Then consider the real work of strategy as beginning with where to play and how to win. These are the choices that actually define what you will do, and where you will do it, so as to generate competitive advantage. There are four dimensions you need to think about to choose where to play and how to win:
  • The industry. What is the structure of your industry and the attractiveness of its segments?
  • Customers. What do your channel and end customers value?
  • Relative position. How does your company fare, and how could it fare, relative to the competition?
  • Competition. What will your competition do in reaction to your chosen course of action?
These four dimensions can be understood through strategy logic flow. It poses 7 questions across the four dimensions. 

The flow of the logic runs from industry to customers to relative position to competitive reaction. It is in considering all of these together that strategic choices emerge. 

To determine where to play, you must ask, what might be the distinct segments of the industry in question.

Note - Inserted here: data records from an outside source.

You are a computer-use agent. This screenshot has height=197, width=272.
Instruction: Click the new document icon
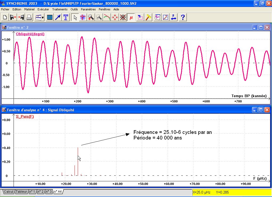5,18
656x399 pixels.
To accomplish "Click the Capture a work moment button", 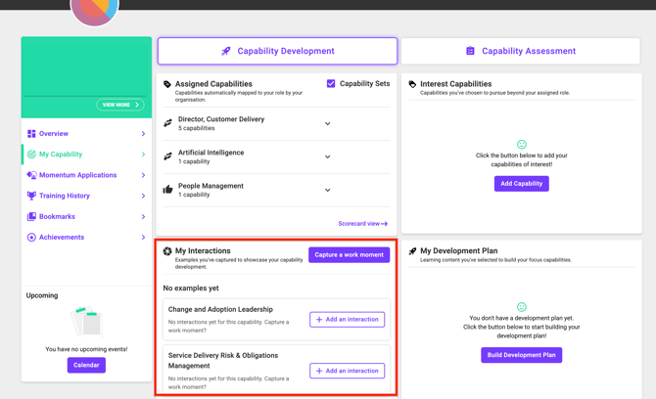I will pyautogui.click(x=349, y=255).
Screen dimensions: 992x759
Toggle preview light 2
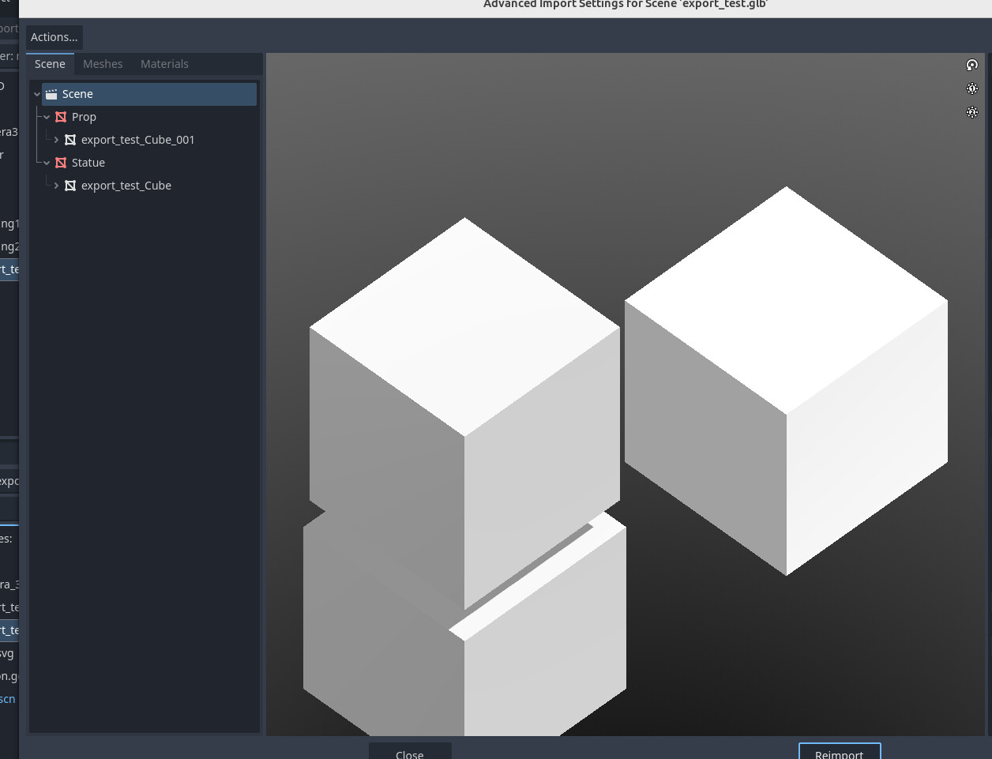[972, 112]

Which segmentation scheme makes the most sense for the given industry today, and what might make sense in the future?

Once you have articulated existing and new segments, you must understand the structural attractiveness of the different segments. A firm would want to play in segments that have higher profit potential based on their structural characteristics. 

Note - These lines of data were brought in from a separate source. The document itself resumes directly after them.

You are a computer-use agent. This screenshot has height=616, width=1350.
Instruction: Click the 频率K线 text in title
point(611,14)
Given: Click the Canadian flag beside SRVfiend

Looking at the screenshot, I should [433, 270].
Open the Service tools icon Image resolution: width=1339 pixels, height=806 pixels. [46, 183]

Regardless of whether a firm wishes to be a cost leader or a differentiator, it needs to understand precisely what customers value. 

Understanding end consumers is a challenging thing, because you can't simply ask what they want, need and value. Recall Henry Ford's famous quip that if, at the dawn of the automotive industry, he'd asked consumers what they wanted, they would have said, "A faster horse". To understand the consumer value equation, you must truly get to know your consumers - to engage with them beyond the quantitive survey, through deeper, more personal forms of research - watching them shop, listening to their stories, visiting them at home to observe how they use and evaluate your products. Only through this kind of deep user understanding can you hope to generate insights about where to play and how to win.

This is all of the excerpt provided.